> **ARBEITSAUFTRAG 1**
Entnimm den Einträgen die Zeilen von der Zeile mit „Given: Click the 保存 save menu item“ bis zur Zeile mit „pyautogui.click(x=693, y=65)“, beide eingeschlossen, und gib sie unverändert wieder.
==== VORLIEGENDER AUSZUG
Bundesweiter Bauernprotest: Blockaden? Bitte nur angemeldet

Seit dem frühen Morgen demonstrieren bundesweit Bauern. Innenminister warnen vor Straftaten – und rechtsextremen Instrumentalisierungen.

Traktoren mit Protestschildern fahren auf einer Thüringer Landstraße

So wie kürzlich hier in Thüringen wollen Bauern bundesweit am Montag Straßen in Beschlag nehmen Foto: Bodo Schackow, dpa

BERLIN taz | Die ersten Traktoren rollten schon in der Nacht vor das Brandenburger Tor in Berlin sowie in Sachsen und Mecklenburg-Vorpommern Richtung Autobahnauffahrten. Seit dem frühen Morgen demonstrieren Bauern bundesweit mit Protestaktionen gegen Steuererhöhungen in der Landwirtschaft. Sie wollen die ganze Woche aktiv sein, unter anderem Straßen blockieren. Innenminister der Länder appellieren, das Versammlungsrecht einzuhalten – und Extremisten auszuschließen.

Erste Proteste gab es am Montagmorgen unter anderem in Hamburg, Wuppertal und Berlin. Gegen 7 Uhr blockierten mehrere Bauern die Autobahn A 1 zwischen Hamburg und Bremen in beiden Richtungen. In Bremen sowie in Hamburg erwartet die Polizei im Lauf des Tages jeweils bis zu 2000 Fahrzeuge, die von Niedersachsen aus sternförmig in die Hansestadt ziehen. In Sachsen blockierten Bauern mehrere Autobahnauffahrten. Bereits am Sonntagabend hatten sich dutzende Traktoren am Brandenburger Tor versammelt, am Morgen standen dort bereits rund 200 Fahrzeuge, weitere waren unterwegs.

Bundesjustizminister Marco Buschmann (FDP) erklärte, friedliche Proteste für legitime politische Ziele seien von der Rechtsordnung geschützt. Wer aber „Sachen beschädigt, Menschen nötigt oder gegen die Ordnung des Grundgesetzes hetzt, stellt sich gegen unsere Rechtsordnung“.
========
==== BEREITGESTELLTE EINTRÄGE
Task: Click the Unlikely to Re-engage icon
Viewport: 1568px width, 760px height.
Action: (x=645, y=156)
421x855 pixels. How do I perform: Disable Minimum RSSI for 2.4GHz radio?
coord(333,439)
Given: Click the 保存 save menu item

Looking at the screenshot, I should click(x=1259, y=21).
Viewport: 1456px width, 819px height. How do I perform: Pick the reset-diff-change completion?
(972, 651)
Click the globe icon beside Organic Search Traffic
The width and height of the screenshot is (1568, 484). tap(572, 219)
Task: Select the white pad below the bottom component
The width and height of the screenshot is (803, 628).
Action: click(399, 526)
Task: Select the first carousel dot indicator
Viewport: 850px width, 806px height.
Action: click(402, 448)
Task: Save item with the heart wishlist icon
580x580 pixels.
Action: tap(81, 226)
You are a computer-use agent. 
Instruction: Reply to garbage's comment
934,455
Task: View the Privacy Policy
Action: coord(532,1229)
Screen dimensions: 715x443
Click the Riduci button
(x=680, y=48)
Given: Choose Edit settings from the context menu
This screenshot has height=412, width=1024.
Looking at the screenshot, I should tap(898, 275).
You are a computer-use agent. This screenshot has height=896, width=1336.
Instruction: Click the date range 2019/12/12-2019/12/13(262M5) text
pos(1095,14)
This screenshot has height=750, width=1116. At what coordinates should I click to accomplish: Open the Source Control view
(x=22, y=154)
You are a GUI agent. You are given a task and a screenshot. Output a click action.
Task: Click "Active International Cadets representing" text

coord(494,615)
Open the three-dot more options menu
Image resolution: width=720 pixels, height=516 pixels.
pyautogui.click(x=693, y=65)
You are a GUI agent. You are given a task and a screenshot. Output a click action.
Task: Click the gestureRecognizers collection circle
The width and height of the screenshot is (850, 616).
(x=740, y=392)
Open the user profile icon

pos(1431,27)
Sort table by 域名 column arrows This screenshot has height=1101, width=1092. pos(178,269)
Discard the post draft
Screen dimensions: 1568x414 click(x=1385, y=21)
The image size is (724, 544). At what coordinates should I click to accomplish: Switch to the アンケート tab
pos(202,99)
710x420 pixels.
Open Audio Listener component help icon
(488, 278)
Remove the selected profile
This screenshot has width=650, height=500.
========
> **ARBEITSAUFTRAG 2**
Nenne alle Verhaltensweisen, mit denen sich laut Bundesjustizminister Buschmann im Auszug zum Bauernprotest jemand gegen die Rechtsordnung stellt.

> **VOLLSTÄNDIGE ANTWORT 1**
Given: Click the 保存 save menu item

Looking at the screenshot, I should click(x=1259, y=21).
Viewport: 1456px width, 819px height. How do I perform: Pick the reset-diff-change completion?
(972, 651)
Click the globe icon beside Organic Search Traffic
The width and height of the screenshot is (1568, 484). tap(572, 219)
Task: Select the white pad below the bottom component
The width and height of the screenshot is (803, 628).
Action: click(399, 526)
Task: Select the first carousel dot indicator
Viewport: 850px width, 806px height.
Action: click(402, 448)
Task: Save item with the heart wishlist icon
580x580 pixels.
Action: tap(81, 226)
You are a computer-use agent. 
Instruction: Reply to garbage's comment
934,455
Task: View the Privacy Policy
Action: coord(532,1229)
Screen dimensions: 715x443
Click the Riduci button
(x=680, y=48)
Given: Choose Edit settings from the context menu
This screenshot has height=412, width=1024.
Looking at the screenshot, I should tap(898, 275).
You are a computer-use agent. This screenshot has height=896, width=1336.
Instruction: Click the date range 2019/12/12-2019/12/13(262M5) text
pos(1095,14)
This screenshot has height=750, width=1116. At what coordinates should I click to accomplish: Open the Source Control view
(x=22, y=154)
You are a GUI agent. You are given a task and a screenshot. Output a click action.
Task: Click "Active International Cadets representing" text

coord(494,615)
Open the three-dot more options menu
Image resolution: width=720 pixels, height=516 pixels.
pyautogui.click(x=693, y=65)

> **VOLLSTÄNDIGE ANTWORT 2**
- Sachen beschädigen
- Menschen nötigen
- gegen die Ordnung des Grundgesetzes hetzen